Exercise:
Output every item below word for word, keeping each one on its own line.

Data items:
- - - -

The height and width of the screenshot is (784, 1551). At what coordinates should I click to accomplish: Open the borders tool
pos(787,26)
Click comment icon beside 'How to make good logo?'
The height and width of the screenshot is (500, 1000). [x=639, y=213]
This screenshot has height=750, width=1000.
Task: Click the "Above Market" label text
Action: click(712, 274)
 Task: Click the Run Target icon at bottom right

- - - -

The solution:
The height and width of the screenshot is (784, 1551). At what coordinates should I click to accomplish: Open the borders tool
pos(787,26)
Click comment icon beside 'How to make good logo?'
The height and width of the screenshot is (500, 1000). [x=639, y=213]
This screenshot has height=750, width=1000.
Task: Click the "Above Market" label text
Action: click(712, 274)
 Task: Click the Run Target icon at bottom right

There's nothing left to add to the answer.